- YOUR OBJECTIVE
Below are entries. Pull out all lines containing "agent".

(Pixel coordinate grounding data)
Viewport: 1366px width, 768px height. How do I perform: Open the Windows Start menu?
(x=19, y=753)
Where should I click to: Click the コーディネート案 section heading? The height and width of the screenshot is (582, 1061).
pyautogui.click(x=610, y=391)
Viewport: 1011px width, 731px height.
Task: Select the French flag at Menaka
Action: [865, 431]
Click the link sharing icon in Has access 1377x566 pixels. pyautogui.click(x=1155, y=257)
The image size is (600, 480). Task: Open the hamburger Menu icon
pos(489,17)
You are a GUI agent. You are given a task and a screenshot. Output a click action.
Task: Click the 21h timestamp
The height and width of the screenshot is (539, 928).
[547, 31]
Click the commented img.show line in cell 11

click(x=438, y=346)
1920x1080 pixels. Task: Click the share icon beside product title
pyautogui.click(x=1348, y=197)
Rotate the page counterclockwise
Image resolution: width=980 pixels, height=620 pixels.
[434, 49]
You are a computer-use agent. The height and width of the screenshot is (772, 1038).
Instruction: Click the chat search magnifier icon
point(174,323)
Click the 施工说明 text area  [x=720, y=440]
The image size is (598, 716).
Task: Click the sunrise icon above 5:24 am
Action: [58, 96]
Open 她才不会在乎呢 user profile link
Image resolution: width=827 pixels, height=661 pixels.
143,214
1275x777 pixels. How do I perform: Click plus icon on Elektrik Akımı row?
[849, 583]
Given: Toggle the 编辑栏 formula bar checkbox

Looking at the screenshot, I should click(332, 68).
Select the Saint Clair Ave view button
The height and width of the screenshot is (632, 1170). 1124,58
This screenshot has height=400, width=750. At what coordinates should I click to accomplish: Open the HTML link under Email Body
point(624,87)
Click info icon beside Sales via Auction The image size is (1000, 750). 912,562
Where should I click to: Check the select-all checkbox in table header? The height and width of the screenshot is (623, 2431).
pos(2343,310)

- ANSWER TO THIS PROBLEM
You are a GUI agent. You are given a task and a screenshot. Output a click action.
You are a computer-use agent. The height and width of the screenshot is (772, 1038).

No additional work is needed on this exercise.